Exercice écrit A
Répondez aux questions suivantes d'après l'article sur Yves Lavigne.
(i) En quelle année son premier livre sur les Hell's Angels a-t-il paru?
(ii) Depuis quelle année une loi antigang existe-t-elle, selon lui?
(iii) Combien de personnes innocentes la Loi des mesures de guerre a-t-elle fait emprisonner en 1970?
Exercice écrit B
Poursuivez l'article sur Yves Lavigne à la suite de sa dernière phrase.

Extrait du document
⁂
Yves Lavigne : Attention à la loi antigang!
Société

Yves Lavigne : Attention à la loi antigang!

Pour YVES LAVIGNE, auteur de plusieurs livres sur les Hell’s Angels, la police est fondamentalement incapable de s’attaquer aux groupes de motards criminalisés. Et l’adoption d’une loi antigang n’y changera pas grand-chose.

Depuis que le journaliste Michel Auger est tombé sous les balles dans le stationnement du Journal de Montréal la semaine dernière, le téléphone d’Yves Lavigne ne dérougit pas. Auteur de plusieurs livres sur les Hell’s Angels, Lavigne est considéré comme LE spécialiste des groupes de motards criminalisés au Canada. Et comme tout le monde soupçonne les motards d’être à l’origine de l’attentat (une hypothèse qu’il juge farfelue), c’est vers lui que les médias ont braqué leurs projecteurs.

D’entrée de jeu, Yves Lavigne précise qu’il n’aime pas beaucoup les Hell’s. Ces derniers le lui rendent plutôt bien: depuis la parution de Hell’s Angels: Taking Care of Business (son premier livre, publié en 1987, dans lequel il déboulonne le mythe du motard romantique, pour exposer les rouages machiavéliques du groupe criminalisé), chacune de ses apparitions publiques est signalée à la maison mère des Hell’s. "À l’époque, les Hell’s ne savaient pas que j’étais en train d’écrire un livre pas très flatteur à leur égard, explique-t-il. Dans une de leurs conversations téléphoniques captée par la police, ils disaient que s’ils l’avaient su, il m’auraient tué pour empêcher sa publication."
Depuis, Yves Lavigne a publié deux autres livres sur les agissements des groupes de motards criminalisés, et sur l’incapacité de la police à en venir à bout. Ses ouvrages lui ont valu plusieurs éloges, notamment de la part des autorités, envers qui il se montre pourtant très critique. Nous l’avons joint à Toronto.

Que pensez-vous de la réaction du gouvernement au lendemain de l’attentat commis sur Michel Auger?
Quelques heures après l’événement, le gouvernement provincial a demandé qu’une loi antigang soit décrétée. Le hic, c’est qu’une telle loi existe depuis 1997, et que personne ne s’en est encore servi! Ce que le gouvernement veut vraiment, c’est pouvoir contourner la Charte des droits et libertés, et ça, c’est très dangereux. Au Québec, il y a une véritable histoire de ce type de fascisme: la loi du cadenas dans les années cinquante, puis la Loi des mesures de guerre en 1970, où sept cents personnes innocentes avaient été emprisonnées, dont des poètes, des chanteuses, des auteurs… Mais les gens oublient. La devise du Québec a beau être "Je me souviens", au fond, c’est un mensonge: ça devrait être "Personne ne se souvient"!
⁂
Données enregistrées
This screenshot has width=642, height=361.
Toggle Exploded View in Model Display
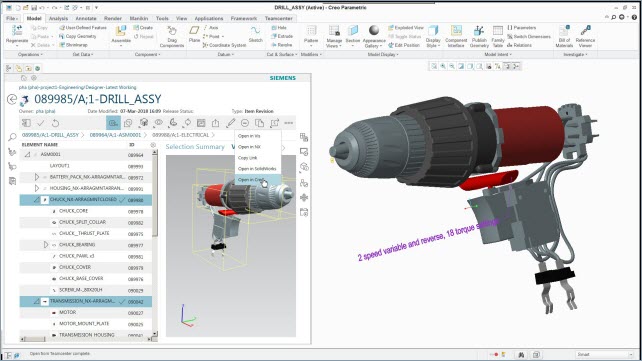[x=405, y=28]
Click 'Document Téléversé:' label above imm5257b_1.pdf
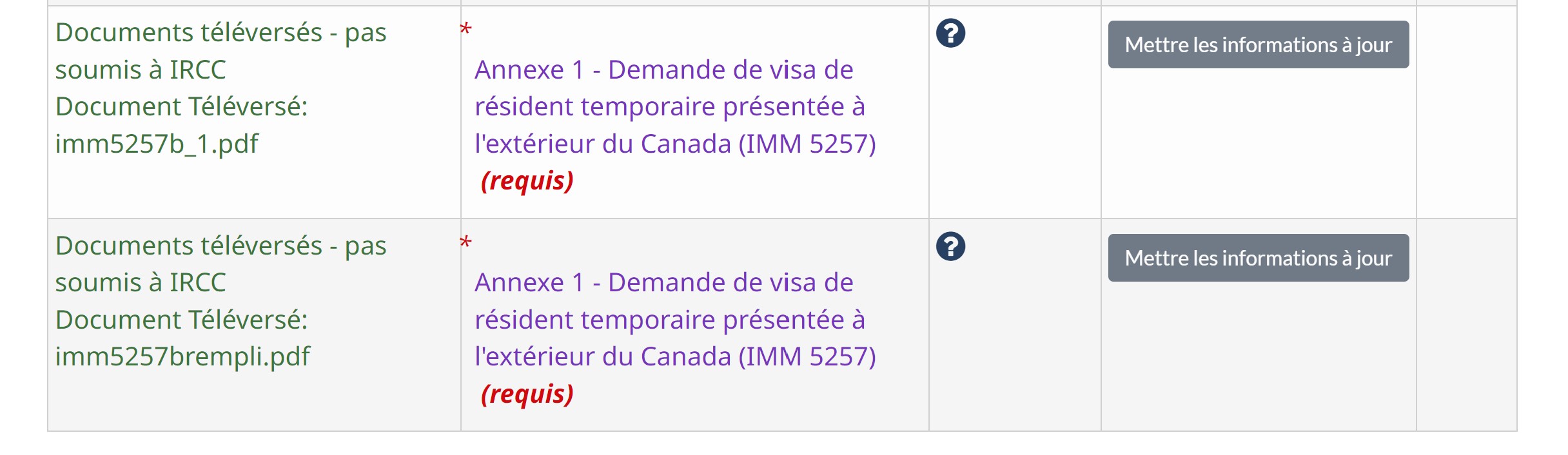The image size is (1568, 455). (182, 106)
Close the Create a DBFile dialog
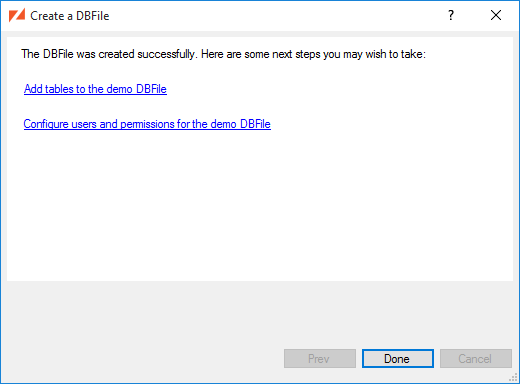 [x=496, y=15]
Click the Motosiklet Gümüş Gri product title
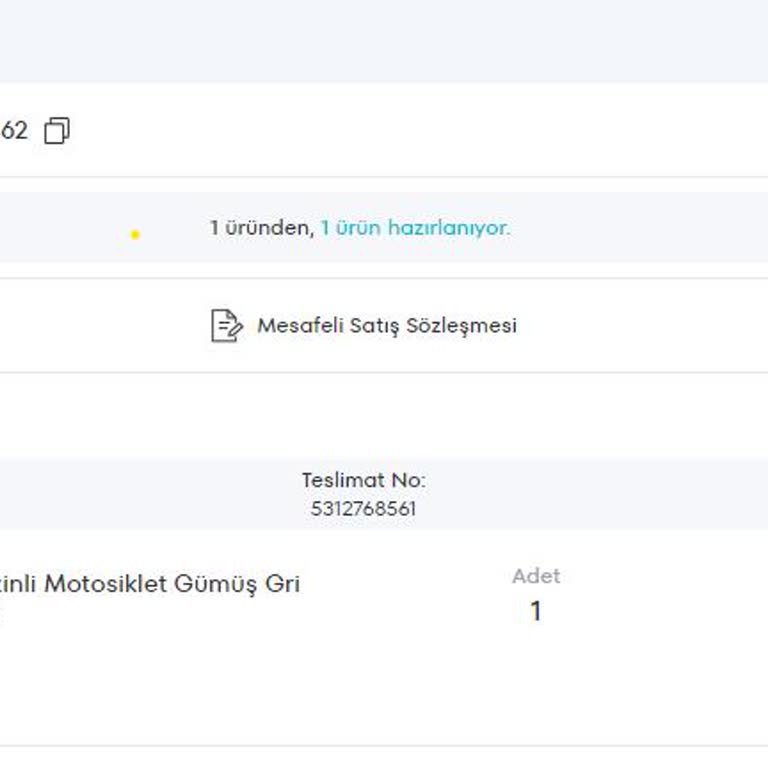Screen dimensions: 768x768 pyautogui.click(x=150, y=584)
⁂
Réponse A
(i) En 1987.
(ii) Depuis 1997.
(iii) Sept cents.

Réponse B
Et il est intéressant de noter qu’à l’époque, les politiciens n’ont réagi que lorsque leurs collègues, Cross et Laporte, ont été enlevés. Aujourd’hui, les hommes politiques sont en train de paniquer parce qu’ils sentent qu’ils sont les prochains sur la liste… Au lendemain de l’attentat contre Auger, les politiciens qui siègent au comité sur le crime organisé ont demandé qu’une protection spéciale leur soit accordée! C’est aberrant, parce que selon moi, ils ne font pas assez de tort au crime organisé pour que quelqu’un veuille les tuer…

Donc, la réaction des politiciens était exagérée?
Complètement. Et en accusant tout de suite les motards, les médias aussi ont dépassé les bornes. Le rôle des médias, ce n’est pas de spéculer, c’est de rapporter les faits, de faire des enquêtes. Mais tout le monde s’est mis à accuser les motards, alors que même la police ne peut s’avancer aussi loin!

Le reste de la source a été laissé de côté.